— Texto fornecido —
···

Uma decisão na contramão

A todos, exceto os beneficiários de sempre, deve estar ocorrendo perguntar o que nos torna tão particulares a ponto de irmos na contra-mão das decisões dos principais bancos centrais do mundo, cuja atitude, diante da ameaça de uma crise de grande intensidade, tem sido a de reduzir suas taxas de juros básicas. A análise é de Ricardo Carneiro.

Os brasileiros, que por ofício ou necessidade, acompanham a evolução das economias internacional e brasileira devem estar dando tratos a bolas para entender a recente decisão do Banco Central do Brasil em manter a taxa de juros, no extravagante patamar de 13,75% ao ano. A todos, exceto os beneficiários de sempre, deve estar ocorrendo perguntar o que nos torna tão particulares a ponto de irmos na contra-mão das decisões dos principais bancos centrais do mundo, cuja atitude, diante da ameaça de uma crise de grande intensidade, tem sido a de reduzir suas taxas de juros básicas, algumas das quais já em níveis negativos, como no caso americano.

O caso é grave não só porque o Brasil trilha um caminho oposto ao das principais economias globais, mas, também, porque ao manter a taxa de juros realiza uma política contraditória com o conjunto das medidas postas em prática pelo Governo, após o agravamento da crise. Não custa aqui relembrar a oportunidade e intensidade dessas iniciativas – várias delas emanadas do próprio Banco Central – mormente na área monetária e creditícia: redução dos compulsórios; venda de divisas no mercado à vista e de proteção contra a variação cambial; alimentação das linhas de crédito ao comércio exterior com reservas internacionais; garantia de volume de crédito para várias atividades por meio dos bancos públicos.

O sentido da política é inequívoco: diante de uma manifestação aguda de aversão ao risco detonada pelo aprofundamento da crise, evitar que esta exacerbação da preferência pela liquidez dos agentes e, principalmente, dos bancos, se transforme numa severa contração do crédito. Ora, mas se é isto que se quer evitar, qual o sentido de manter a taxa de juros em patamar tão elevado? Não seria mais lógico e coerente reduzir a taxa de juros e desestimular a corrida dos agentes em direção aos títulos públicos – no caso do Brasil generosamente remunerados e sem riscos?

Custa a crer que o Banco Central a esta altura do campeonato esteja preocupado com o crescimento muito rápido da demanda agregada. Como todos os indicadores estão demonstrando, diante da trajetória do crédito a sua forte desaceleração será praticamente inevitável. O crédito tem ficado escasso e mais caro por conta da instabilidade macroeconômica e a postura dos bancos. No caso do crédito corporativo observa-se ademais uma clara contração acompanhada de desaceleração dos novos empréstimos às famílias.

···

— Material apresentado —
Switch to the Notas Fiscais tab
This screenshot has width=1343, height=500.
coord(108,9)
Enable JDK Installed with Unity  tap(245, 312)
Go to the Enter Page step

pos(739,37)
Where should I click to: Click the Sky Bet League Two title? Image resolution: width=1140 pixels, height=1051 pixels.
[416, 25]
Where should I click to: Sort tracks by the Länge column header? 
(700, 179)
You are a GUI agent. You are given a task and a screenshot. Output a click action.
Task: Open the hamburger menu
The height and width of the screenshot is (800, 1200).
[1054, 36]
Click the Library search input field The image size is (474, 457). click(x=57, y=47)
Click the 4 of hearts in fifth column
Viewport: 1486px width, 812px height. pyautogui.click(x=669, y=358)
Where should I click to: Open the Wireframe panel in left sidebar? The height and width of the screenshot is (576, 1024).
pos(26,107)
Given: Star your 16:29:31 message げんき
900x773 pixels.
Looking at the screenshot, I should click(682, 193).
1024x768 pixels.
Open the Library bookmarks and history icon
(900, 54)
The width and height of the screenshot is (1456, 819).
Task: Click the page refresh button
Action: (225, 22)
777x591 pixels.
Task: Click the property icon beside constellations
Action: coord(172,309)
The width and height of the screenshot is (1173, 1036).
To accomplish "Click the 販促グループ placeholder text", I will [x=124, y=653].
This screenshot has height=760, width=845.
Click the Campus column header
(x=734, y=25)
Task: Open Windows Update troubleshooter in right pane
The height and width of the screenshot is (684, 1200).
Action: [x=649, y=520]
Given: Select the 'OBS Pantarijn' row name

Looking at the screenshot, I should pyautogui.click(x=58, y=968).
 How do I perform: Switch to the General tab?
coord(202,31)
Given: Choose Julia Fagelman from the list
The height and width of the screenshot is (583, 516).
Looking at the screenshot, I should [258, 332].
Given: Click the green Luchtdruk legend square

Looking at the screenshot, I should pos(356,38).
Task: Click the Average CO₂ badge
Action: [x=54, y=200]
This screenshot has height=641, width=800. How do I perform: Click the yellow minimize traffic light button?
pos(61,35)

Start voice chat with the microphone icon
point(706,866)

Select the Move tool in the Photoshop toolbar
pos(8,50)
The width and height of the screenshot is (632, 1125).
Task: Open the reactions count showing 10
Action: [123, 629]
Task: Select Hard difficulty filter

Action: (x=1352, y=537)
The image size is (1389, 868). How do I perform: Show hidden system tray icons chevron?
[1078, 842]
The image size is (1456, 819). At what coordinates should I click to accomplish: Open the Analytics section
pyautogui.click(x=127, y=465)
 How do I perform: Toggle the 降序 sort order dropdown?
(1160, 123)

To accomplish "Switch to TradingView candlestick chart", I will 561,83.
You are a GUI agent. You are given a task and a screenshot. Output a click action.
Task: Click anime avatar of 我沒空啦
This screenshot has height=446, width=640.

···

— Tarefas do exercício —
• 1. Segundo o texto sobre a decisão do Banco Central, em que patamar a taxa de juros foi mantida?
• 2. Escreva a continuação do texto sobre a decisão do Banco Central a partir do ponto em que ele termina.

— Respostas do exercício —
• 1. No patamar de 13,75% ao ano.

• 2.
Certamente também não deve ser objetivo do BC evitar ataques especulativos contra a nossa moeda. Dado o estado de aversão ao risco dos investidores internacionais a tentativa de segurá-los aqui por meio de maiores taxas de juros, será inócua. No caso brasileiro é preciso lembrar que uma parcela desses investidores tem perfil especulativo e foi atraída para cá exatamente por diferenciais elevados de taxas de juros, que agora não os satisfazem mais. Nesse caso, as medidas deveriam se restringir à regulação da volatilidade excessiva e a prevenção da formação de posições especulativas por parte dos investidores nacionais e estrangeiros com perfil de aplicadores de longo prazo.

Diante das evidências discutidas acima a preservação da taxa de juros pelo BC revela-se enigmática. Não é possível acreditar que num momento de crise tão grave, e de riscos de uma forte recessão global, o BC tenha apostado em uma redução ainda maior do crescimento para assegurar que no futuro longínquo a taxa de inflação se mantenha exatamente dentro da meta. Isto sem contar que outro efeito perverso da manutenção das taxas será a preservação dos juros pagos pelo setor público reduzindo a potência de uma eventual ação anticíclica. É necessário reafirmar que se a crise se agravar, a ampliação do gasto público será o nosso principal instrumento para minimizá-la. Logo, a quem interessa a postura do BC?

Por Ricardo Carneiro, que é Professor Titular do Instituto de Economia e pesquisador do Centro de Estudos de Conjuntura e Política Econômica da UNICAMP.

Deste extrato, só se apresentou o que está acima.